PASSAGE SHOWN:
=-=-=
Architect

Design before implementing. Sketch types, function signatures, class shapes, and module boundaries with not implemented bodies and pseudocode. Synthesize across multiple model perspectives, then fill in code against the chosen sketch. If implementation proves the sketch wrong, throw it out and redesign.

Start

Open a todolist with one entry per phase before starting. Autonomous mode without checkpoints needs the list to show phase position and keep phases from silently disappearing.

1. Ground
2. Sketch
3. Agree
4. Implement
5. Scrap

Phase A: Ground the problem

Build a real mental model of every system the new code touches. Run the how skill over the relevant subsystems. Critique mode if existing structure is the constraint or the design must push back on it.

Naming a file isn't grounding. Produce the traced model how prescribes. If the design redefines ownership or layering, also run the why skill on the existing shape so the rationale becomes a constraint, not a guess.

Skip Phase A only when the work is genuinely greenfield with no surrounding system to integrate.

Phase B: Sketch

Run the arena skill with the design-sketch task and the Phase A grounding artifacts. Pass references/runner-prompt.md as each runner's prompt. Each candidate produces a design package shaped per references/rationale-template.md: the caller's usage written first, then the type sketch, function signatures, module map, and prose rationale derived from it.

Use your configured architect runners (defaults claude-opus-4-8-thinking-xhigh, gpt-5.5-high-fast, composer-2.5-fast).

This is the exhaust-the-design-space principle skill made concrete. Whole-shape alternatives, not point fixes inside one shape.

Arena returns one synthesized design package. The synthesis decision populates the rationale's "Synthesis decision" section.

Phase C: Agree (opt-in)

Default: proceed directly to implementation with the synthesized design. No human checkpoint.

Opt in to a checkpoint when the invoker explicitly asks: "/architect with checkpoint," "stop and show me before implementing," or similar. Then surface the synthesized design and pause for sign-off.

The synthesis can ship as its own commit either way. That's the "scaffold first" mode of the foundational-thinking principle skill; subsequent commits read as filling in bodies against a stable contract. Planned and scoped breakage during fill-in is fine, per the outcome-oriented-execution principle skill. For adversarial pressure on the design before implementing, run the interrogate skill on the synthesized sketch.
=-=-=
PROVIDED DATA:
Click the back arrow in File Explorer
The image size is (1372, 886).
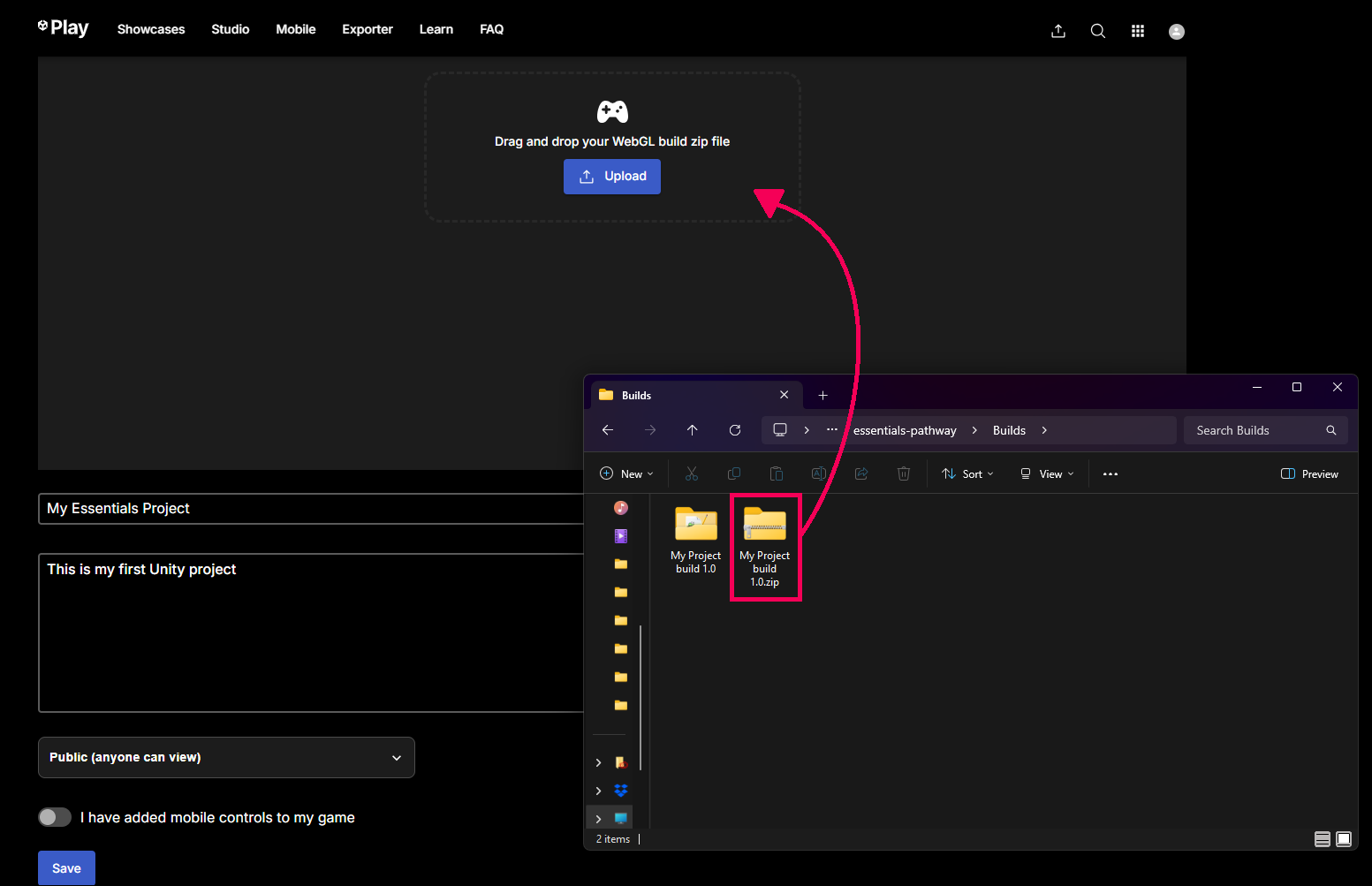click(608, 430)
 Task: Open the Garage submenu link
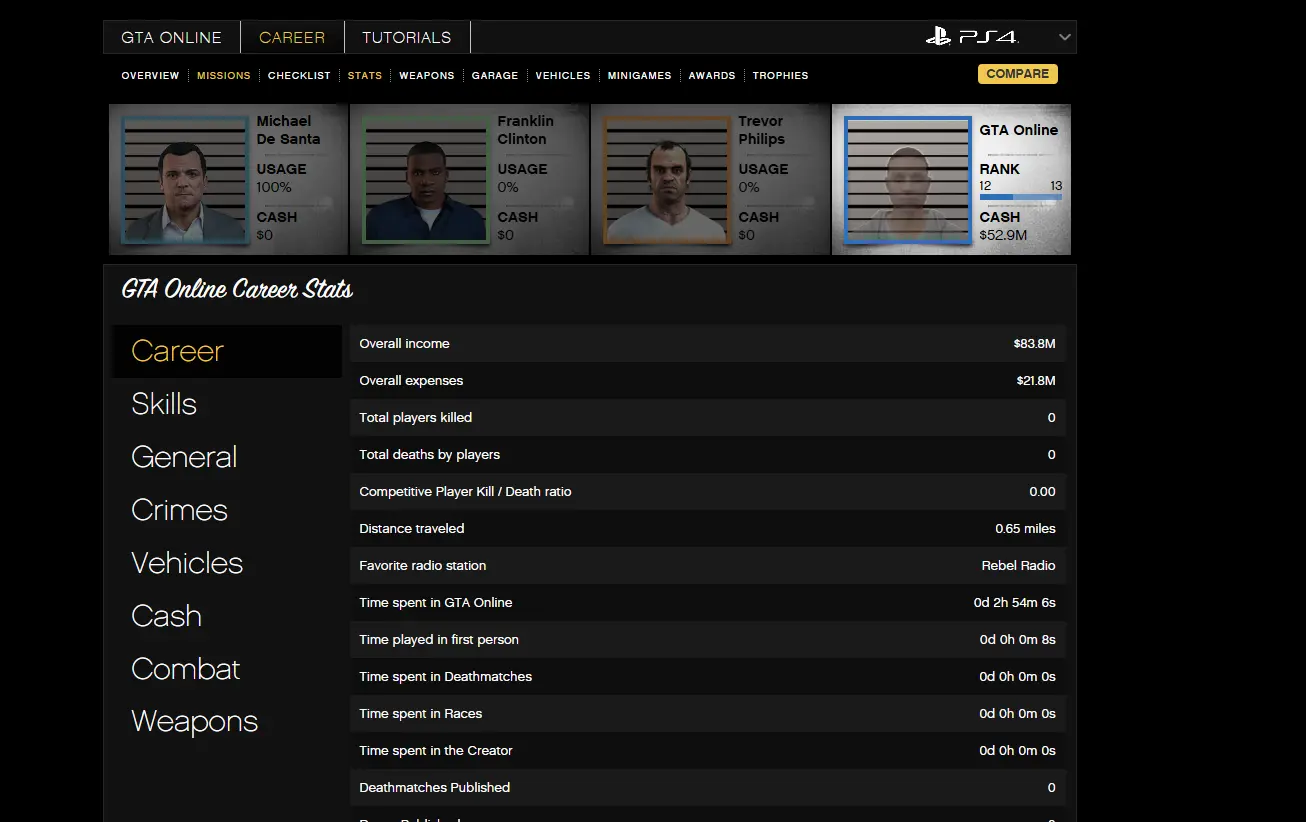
=-=-=
TASKS:
A) From the Architect page, write out the part that opens with the words containing "The synthesis can" and closes with "the synthesized sketch.".
B) According to the Architect page, which file is passed as each runner's prompt in Phase B?

ANSWERS:
A)
The synthesis can ship as its own commit either way. That's the "scaffold first" mode of the foundational-thinking principle skill; subsequent commits read as filling in bodies against a stable contract. Planned and scoped breakage during fill-in is fine, per the outcome-oriented-execution principle skill. For adversarial pressure on the design before implementing, run the interrogate skill on the synthesized sketch.

B) references/runner-prompt.md